Doubao's Daily Revenue Below ¥1 Million While Seedance Achieves 70% Gross Margin
Alina Collins
ByteDance's two AI products sit at opposite extremes: Doubao has over 200 million DAU yet earns under ¥1 million daily, while video-generation model Seedance is running at $2 billion ARR with a 70% gross margin — This means → ByteDance's AI monetization gravity is shifting from free consumer apps to enterprise services.
How much does Doubao burn — and earn — each day?
Doubao has over 200 million daily active users, yet daily revenue stays below ¥1 million, mostly from e-commerce commissions.
Daily compute costs run into the tens of millions of yuan — operating expenses alone exceed Bilibili's entire running cost, yet total user time is less than one-eighth of Bilibili's.
This means → Doubao is following the classic mobile-internet playbook of "free users first, monetize later," but AI's compute bill makes that path far more expensive than it ever was for short video.
Why is Seedance actually making money?
Seedance's annualized revenue (ARR) has reached $2 billion (roughly ¥14.3 billion), with monthly revenue exceeding ¥1 billion. The vast majority comes from enterprise clients.
Gross margin sits at 70% — for every ¥10 in API revenue, server and inference costs account for about ¥3.

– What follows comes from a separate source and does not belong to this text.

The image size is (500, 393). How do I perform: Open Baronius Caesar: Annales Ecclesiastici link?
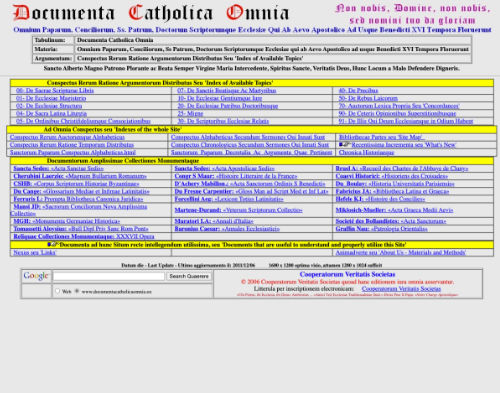pos(227,229)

In plain terms = video-generation models are structurally cheaper to run: they can batch-process data and output results in parallel, depend less on chip-to-chip communication, and can run inference on a wide range of domestically made chips — all of which drives inference costs sharply lower.
Why are video models cheaper than language models?
Video models use the DiT architecture — Diffusion Transformer, a method that gradually "de-noises" static into coherent frames — enabling batch-parallel inference with low dependence on memory bandwidth and inter-chip links.
Language models generate one token at a time and must continuously reference prior context, demanding more memory and faster chip interconnects — a higher hardware bar.
The talent gap mirrors the cost gap: top multimodal researchers earn roughly 30% less than their language-model counterparts. Seedance's core algorithm team numbers only around a dozen. A full training run costs several hundred million yuan; language-model training may cost 3–5× more.
Where is Doubao's monetization stuck?
Doubao generates only about ¥10 million in daily e-commerce GMV — a thin figure for a platform with 200 million DAU.
A paid subscription tier is in preparation, but China's entrenched habit of free usage poses a significant barrier.
DeepSeek is free, open-source, and already covers a wide range of use cases, further squeezing the room for latecomers to charge a premium for being "smarter." This means → even if Doubao launches a paid version, its pricing power is squeezed from both sides.
Where is ByteDance shifting its strategic weight?
Roughly two months ago, senior ByteDance executives visited Anthropic; afterward, ByteDance began reallocating AI resources away from consumer products like Doubao and toward enterprise services.
The reference point: Anthropic's Claude Code hit $1 billion ARR within six months of launch, rising to $2.5 billion by February this year — enterprise coding tools monetize far faster than consumer chat apps.
ByteDance's large-model data-review team has expanded from roughly 1,500 to over 3,000, primarily cleaning training data for coding models. Volcengine's MaaS business has been elevated in priority, with top leadership setting a target to 10× revenue and accelerate international expansion.
Can Seedance's growth hold?
Seedance's revenue growth has reportedly begun to slow; Kuaishou's Kling saw its ARR reach $500 million by early May before its growth rate also decelerated.
Video generation's current revenue is concentrated in the short-drama industry. Whether it can expand to a broader enterprise client base hinges on continued model-performance gains and whether the supply of Nvidia processors — a scarce resource — can keep up.
The 70% gross margin itself carries an accounting caveat: ByteDance builds its own data centers and buys its own chips, and the choice of chip depreciation schedule materially affects reported costs — a debate with no settled answer across the global AI industry.
Content is for reference only, not financial advice.